Per far fronte alle richieste del mercato, il Consorzio tutela del Gavi farà ricorso anche alla cosiddetta riserva vendemmiale, la quantità di vino che eccede il limite massimo di produzione di uve per ettaro
Per il Gavi DOP la resa è fissata in 95 quintali e la riserva è al 20% circa. Un sistema, tecnicamente chiamato “blocage-deblocage”, che consente di intervenire in caso di necessità per mantenere fette di mercato e un equilibrio nei prezzi.
Il 2021 è stato un anno boom: le richieste di contrassegni ministeriali presentate dalle singole aziende vitivinicole al Consorzio sono arrivate a quasi 15 milioni, precisamente a 14,7 milioni, un record che dimostra lo stato di salute e di crescita del bianco prodotto negli undici Comuni del comprensorio.
Il Consorzio ha così dovuto ricorrere alla riserva per cercare di accontentare tutte le richieste, provenienti soprattutto dall’estero, dove viene venduta la maggior parte del Gavi DOP.
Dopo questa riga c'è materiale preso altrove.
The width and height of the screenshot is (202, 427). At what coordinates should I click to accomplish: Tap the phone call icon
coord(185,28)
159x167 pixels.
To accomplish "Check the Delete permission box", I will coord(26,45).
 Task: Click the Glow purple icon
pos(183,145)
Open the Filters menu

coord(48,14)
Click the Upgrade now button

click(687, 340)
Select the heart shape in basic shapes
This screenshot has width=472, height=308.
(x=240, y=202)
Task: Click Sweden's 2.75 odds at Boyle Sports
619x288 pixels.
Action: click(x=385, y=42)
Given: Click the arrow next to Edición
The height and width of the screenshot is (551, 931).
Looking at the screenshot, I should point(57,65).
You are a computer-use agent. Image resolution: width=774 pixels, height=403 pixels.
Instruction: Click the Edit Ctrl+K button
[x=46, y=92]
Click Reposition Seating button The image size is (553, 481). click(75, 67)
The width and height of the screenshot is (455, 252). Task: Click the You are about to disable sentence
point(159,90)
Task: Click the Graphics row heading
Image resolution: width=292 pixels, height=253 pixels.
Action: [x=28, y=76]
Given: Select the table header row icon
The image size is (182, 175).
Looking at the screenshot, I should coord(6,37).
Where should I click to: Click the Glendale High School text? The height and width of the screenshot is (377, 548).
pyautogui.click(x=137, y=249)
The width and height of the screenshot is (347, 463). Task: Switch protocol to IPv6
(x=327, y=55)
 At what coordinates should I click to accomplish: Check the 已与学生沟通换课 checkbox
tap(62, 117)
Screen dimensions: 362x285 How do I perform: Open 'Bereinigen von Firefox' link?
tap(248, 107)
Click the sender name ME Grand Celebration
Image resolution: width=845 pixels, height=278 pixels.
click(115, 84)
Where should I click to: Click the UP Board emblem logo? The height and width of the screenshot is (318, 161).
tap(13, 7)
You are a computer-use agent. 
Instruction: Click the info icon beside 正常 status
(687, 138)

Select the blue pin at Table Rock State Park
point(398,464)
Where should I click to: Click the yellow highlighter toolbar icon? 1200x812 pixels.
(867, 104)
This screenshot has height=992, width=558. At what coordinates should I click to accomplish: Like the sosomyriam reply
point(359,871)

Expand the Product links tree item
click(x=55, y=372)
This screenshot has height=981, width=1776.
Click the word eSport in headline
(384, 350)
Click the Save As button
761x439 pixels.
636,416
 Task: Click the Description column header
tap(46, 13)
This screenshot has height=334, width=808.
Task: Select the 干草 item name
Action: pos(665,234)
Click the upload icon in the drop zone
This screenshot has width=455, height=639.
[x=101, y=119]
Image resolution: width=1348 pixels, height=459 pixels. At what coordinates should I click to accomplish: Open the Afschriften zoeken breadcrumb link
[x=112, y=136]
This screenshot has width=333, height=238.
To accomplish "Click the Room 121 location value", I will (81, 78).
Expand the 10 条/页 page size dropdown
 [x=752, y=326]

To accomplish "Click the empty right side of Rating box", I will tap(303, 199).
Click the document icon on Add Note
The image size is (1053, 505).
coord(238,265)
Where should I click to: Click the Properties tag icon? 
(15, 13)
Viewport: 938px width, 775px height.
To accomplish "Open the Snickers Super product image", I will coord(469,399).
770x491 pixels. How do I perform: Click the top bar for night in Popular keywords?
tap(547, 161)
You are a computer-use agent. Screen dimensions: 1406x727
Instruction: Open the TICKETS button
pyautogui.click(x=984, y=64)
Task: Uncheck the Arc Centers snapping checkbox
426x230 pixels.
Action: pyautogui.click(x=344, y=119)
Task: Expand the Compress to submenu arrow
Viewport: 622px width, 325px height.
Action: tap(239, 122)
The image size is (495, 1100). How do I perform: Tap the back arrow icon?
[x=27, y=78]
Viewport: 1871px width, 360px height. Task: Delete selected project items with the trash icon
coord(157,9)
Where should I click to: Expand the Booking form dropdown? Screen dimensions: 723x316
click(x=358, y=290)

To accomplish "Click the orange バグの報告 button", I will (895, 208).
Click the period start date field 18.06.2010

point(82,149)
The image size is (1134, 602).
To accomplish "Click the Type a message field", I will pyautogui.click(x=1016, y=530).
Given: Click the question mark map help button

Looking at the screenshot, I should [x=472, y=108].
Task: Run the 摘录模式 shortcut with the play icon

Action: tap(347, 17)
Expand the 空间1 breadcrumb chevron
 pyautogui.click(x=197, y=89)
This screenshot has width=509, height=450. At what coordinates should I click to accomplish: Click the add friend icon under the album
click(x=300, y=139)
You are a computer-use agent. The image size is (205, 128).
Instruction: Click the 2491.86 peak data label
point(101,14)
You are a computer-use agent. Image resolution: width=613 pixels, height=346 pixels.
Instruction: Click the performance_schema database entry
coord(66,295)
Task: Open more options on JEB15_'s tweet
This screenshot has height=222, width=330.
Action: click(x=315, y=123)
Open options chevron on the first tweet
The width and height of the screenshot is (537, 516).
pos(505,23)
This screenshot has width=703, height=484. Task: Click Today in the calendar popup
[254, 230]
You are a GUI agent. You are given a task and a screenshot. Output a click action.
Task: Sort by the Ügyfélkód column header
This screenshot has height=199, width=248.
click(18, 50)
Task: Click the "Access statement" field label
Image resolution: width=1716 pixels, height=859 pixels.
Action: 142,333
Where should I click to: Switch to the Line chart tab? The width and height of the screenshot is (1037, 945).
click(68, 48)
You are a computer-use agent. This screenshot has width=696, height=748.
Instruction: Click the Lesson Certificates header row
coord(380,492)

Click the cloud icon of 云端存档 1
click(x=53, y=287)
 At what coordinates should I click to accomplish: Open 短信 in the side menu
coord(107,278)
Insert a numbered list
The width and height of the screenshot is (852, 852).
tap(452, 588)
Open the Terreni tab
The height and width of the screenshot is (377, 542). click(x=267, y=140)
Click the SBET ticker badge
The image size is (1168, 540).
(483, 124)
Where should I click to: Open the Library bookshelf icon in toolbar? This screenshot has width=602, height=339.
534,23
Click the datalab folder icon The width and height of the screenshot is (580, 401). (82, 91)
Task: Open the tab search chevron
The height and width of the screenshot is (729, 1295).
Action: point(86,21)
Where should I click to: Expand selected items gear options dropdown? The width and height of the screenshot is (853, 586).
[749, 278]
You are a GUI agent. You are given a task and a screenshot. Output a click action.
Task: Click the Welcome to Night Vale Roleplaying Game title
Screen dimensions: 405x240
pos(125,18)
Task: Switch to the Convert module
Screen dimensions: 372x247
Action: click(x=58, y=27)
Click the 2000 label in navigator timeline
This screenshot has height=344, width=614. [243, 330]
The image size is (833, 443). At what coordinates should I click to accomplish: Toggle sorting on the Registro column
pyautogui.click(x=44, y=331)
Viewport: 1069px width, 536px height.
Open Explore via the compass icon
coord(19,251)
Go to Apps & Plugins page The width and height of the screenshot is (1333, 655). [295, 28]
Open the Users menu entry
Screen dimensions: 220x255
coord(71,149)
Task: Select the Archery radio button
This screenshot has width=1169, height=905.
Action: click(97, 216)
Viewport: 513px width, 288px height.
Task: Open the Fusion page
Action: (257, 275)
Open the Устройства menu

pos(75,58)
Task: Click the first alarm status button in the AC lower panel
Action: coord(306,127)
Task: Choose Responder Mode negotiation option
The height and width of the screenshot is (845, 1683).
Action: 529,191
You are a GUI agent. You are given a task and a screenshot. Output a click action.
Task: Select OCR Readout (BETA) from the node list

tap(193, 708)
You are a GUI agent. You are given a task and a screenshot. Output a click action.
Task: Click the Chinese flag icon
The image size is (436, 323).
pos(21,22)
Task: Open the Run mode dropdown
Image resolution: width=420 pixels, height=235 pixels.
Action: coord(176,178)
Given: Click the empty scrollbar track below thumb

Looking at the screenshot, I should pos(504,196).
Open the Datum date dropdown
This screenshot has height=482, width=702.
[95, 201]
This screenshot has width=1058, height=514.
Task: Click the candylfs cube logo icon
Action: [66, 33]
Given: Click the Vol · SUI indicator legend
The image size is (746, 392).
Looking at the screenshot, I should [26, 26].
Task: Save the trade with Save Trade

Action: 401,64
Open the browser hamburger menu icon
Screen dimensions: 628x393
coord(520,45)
Quest’anno è in programma una promozione del Gavi DOP in Gran Bretagna e negli Stati Uniti, grazie anche ai fondi ministeriali. Nel 2020 le premesse erano di tutt’altro genere, a causa della pandemia e del conseguente lockdown, come racconta Maurizio Montobbio, presidente del Consorzio: “La resa del Gavi DOP, viste le premesse del mercato, con ristoranti e locali chiusi a causa del Covid, era stata abbassata dal 95 a 82 ettari al quintale, con solo un 13% di riserva vendemmiale. L’anno scorso, con le riaperture a partire dall’estate, c’era stata una ripresa e, in vista delle vendemmia 2021, avevamo ottenuto un primo parziale sblocco delle riserva ad agosto”.
Un’intuizione che si è rivelata positiva, visto come è andato il mercato nei mesi successivi, con le giacenze che si sono rivelate a rischio per la richieste di bottiglie, in particolare dalla grande distribuzione e non solo dai ristoranti.